(AIM OF THE TASK) Your task is to transcribe, word for word, the line containing "Where should I" and all lines that follow it to the end of the entries. Leave out the pictures.

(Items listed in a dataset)
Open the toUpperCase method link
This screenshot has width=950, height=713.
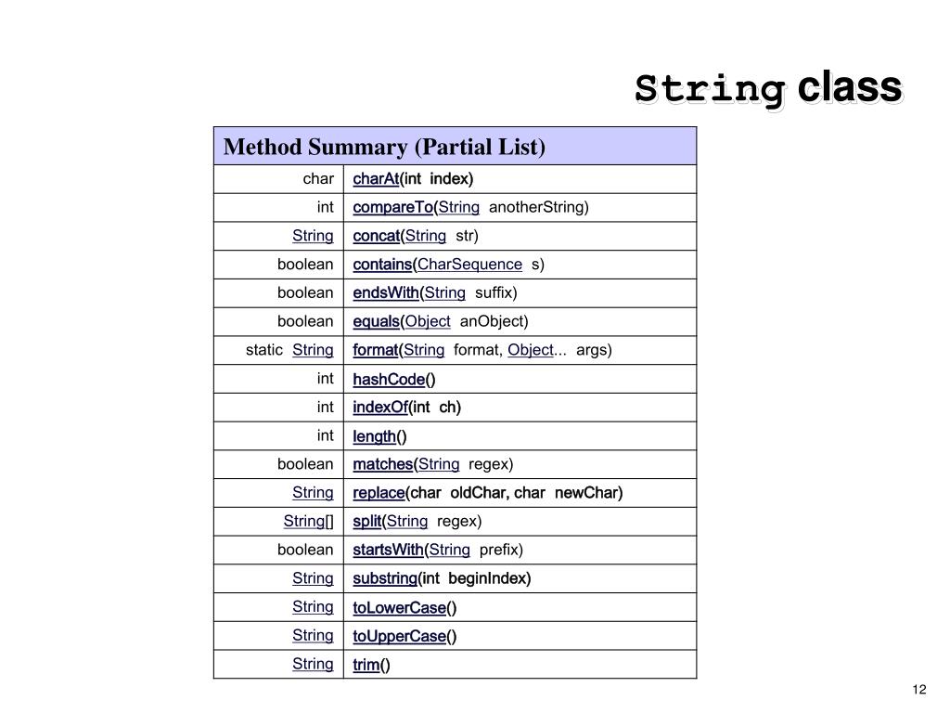coord(399,636)
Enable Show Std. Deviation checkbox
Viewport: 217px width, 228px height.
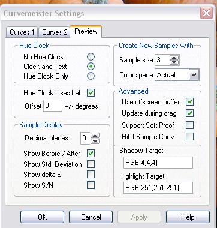pyautogui.click(x=91, y=164)
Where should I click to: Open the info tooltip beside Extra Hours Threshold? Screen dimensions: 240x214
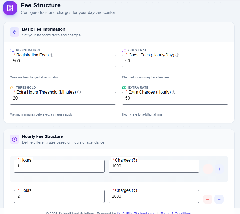click(x=79, y=92)
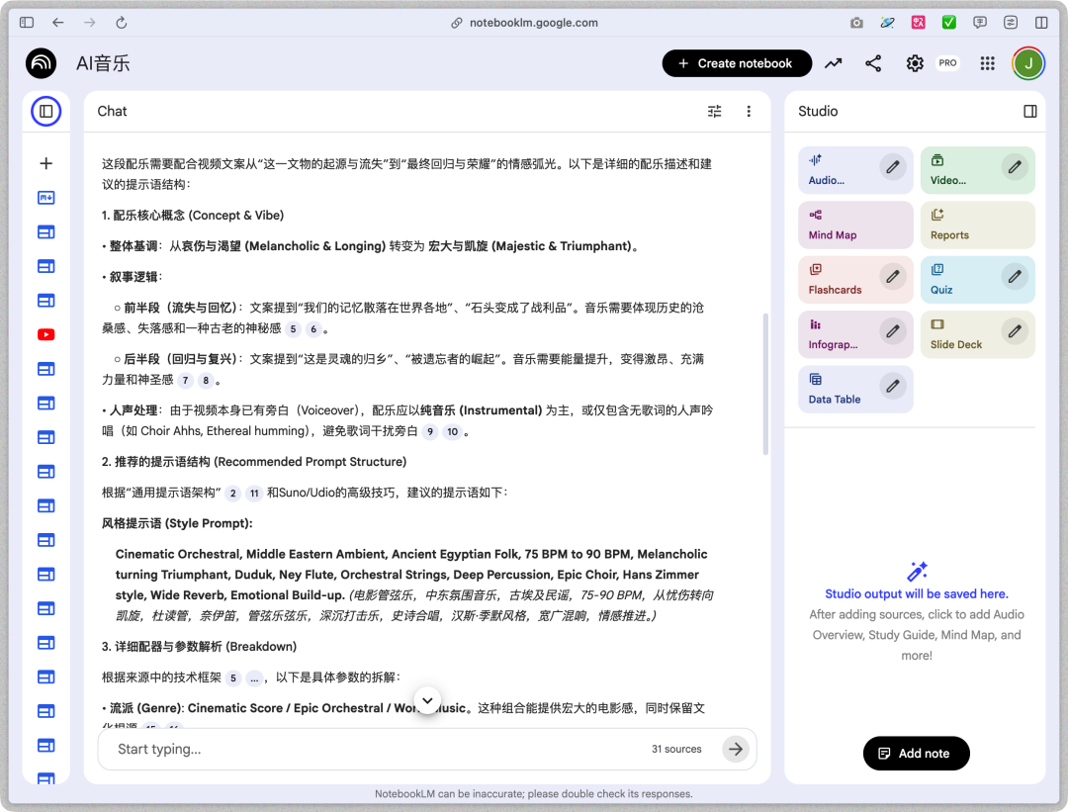1068x812 pixels.
Task: Click Create notebook
Action: click(737, 62)
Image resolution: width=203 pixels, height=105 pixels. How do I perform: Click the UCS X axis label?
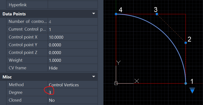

(ANSWER BOX)
Where should I click to: Open the info tooltip beside Extra Hours Threshold? Screen dimensions: 240x214
click(x=79, y=92)
1068x812 pixels.
Task: Click Create notebook
Action: click(737, 62)
Image resolution: width=203 pixels, height=105 pixels. How do I perform: Click the UCS X axis label?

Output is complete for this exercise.